## [Exercise prompt]
Your output must match the records below character for character.

## [Records for this task]
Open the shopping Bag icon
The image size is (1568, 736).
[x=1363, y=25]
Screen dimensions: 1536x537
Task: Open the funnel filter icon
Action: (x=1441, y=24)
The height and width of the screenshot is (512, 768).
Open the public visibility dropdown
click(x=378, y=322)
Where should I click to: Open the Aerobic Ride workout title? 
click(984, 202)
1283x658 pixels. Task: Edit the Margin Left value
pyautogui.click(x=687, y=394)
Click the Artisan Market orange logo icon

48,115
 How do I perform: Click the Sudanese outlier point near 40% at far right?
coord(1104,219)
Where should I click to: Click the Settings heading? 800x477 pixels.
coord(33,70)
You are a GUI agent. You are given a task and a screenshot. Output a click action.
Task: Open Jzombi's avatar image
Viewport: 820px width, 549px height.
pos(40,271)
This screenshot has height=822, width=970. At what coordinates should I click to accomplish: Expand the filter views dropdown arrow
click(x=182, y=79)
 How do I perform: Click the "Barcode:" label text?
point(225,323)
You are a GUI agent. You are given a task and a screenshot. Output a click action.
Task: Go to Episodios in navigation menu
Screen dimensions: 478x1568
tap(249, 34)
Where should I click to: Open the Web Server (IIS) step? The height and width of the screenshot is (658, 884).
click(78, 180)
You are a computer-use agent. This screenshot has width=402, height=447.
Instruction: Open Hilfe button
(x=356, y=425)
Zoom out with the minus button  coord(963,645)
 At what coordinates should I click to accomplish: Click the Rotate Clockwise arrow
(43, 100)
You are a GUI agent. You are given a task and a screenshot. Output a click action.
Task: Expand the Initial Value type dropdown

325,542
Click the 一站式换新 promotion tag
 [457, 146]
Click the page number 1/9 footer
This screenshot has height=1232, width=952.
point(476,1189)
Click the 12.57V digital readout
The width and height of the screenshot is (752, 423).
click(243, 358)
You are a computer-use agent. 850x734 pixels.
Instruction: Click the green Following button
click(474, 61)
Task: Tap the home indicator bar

## [Problem solution]
Open the shopping Bag icon
The image size is (1568, 736).
[x=1363, y=25]
Screen dimensions: 1536x537
Task: Open the funnel filter icon
Action: (x=1441, y=24)
The height and width of the screenshot is (512, 768).
Open the public visibility dropdown
click(x=378, y=322)
Where should I click to: Open the Aerobic Ride workout title? 
click(984, 202)
1283x658 pixels. Task: Edit the Margin Left value
pyautogui.click(x=687, y=394)
Click the Artisan Market orange logo icon

48,115
 How do I perform: Click the Sudanese outlier point near 40% at far right?
coord(1104,219)
Where should I click to: Click the Settings heading? 800x477 pixels.
coord(33,70)
You are a GUI agent. You are given a task and a screenshot. Output a click action.
Task: Open Jzombi's avatar image
Viewport: 820px width, 549px height.
pos(40,271)
This screenshot has height=822, width=970. At what coordinates should I click to accomplish: Expand the filter views dropdown arrow
click(x=182, y=79)
 How do I perform: Click the "Barcode:" label text?
point(225,323)
You are a GUI agent. You are given a task and a screenshot. Output a click action.
Task: Go to Episodios in navigation menu
Screen dimensions: 478x1568
tap(249, 34)
Where should I click to: Open the Web Server (IIS) step? The height and width of the screenshot is (658, 884).
click(78, 180)
You are a computer-use agent. This screenshot has width=402, height=447.
Instruction: Open Hilfe button
(x=356, y=425)
Zoom out with the minus button  coord(963,645)
 At what coordinates should I click to accomplish: Click the Rotate Clockwise arrow
(43, 100)
You are a GUI agent. You are given a task and a screenshot. Output a click action.
Task: Expand the Initial Value type dropdown

325,542
Click the 一站式换新 promotion tag
 [457, 146]
Click the page number 1/9 footer
This screenshot has height=1232, width=952.
point(476,1189)
Click the 12.57V digital readout
The width and height of the screenshot is (752, 423).
click(243, 358)
You are a computer-use agent. 850x734 pixels.
Instruction: Click the green Following button
click(474, 61)
Task: Tap the home indicator bar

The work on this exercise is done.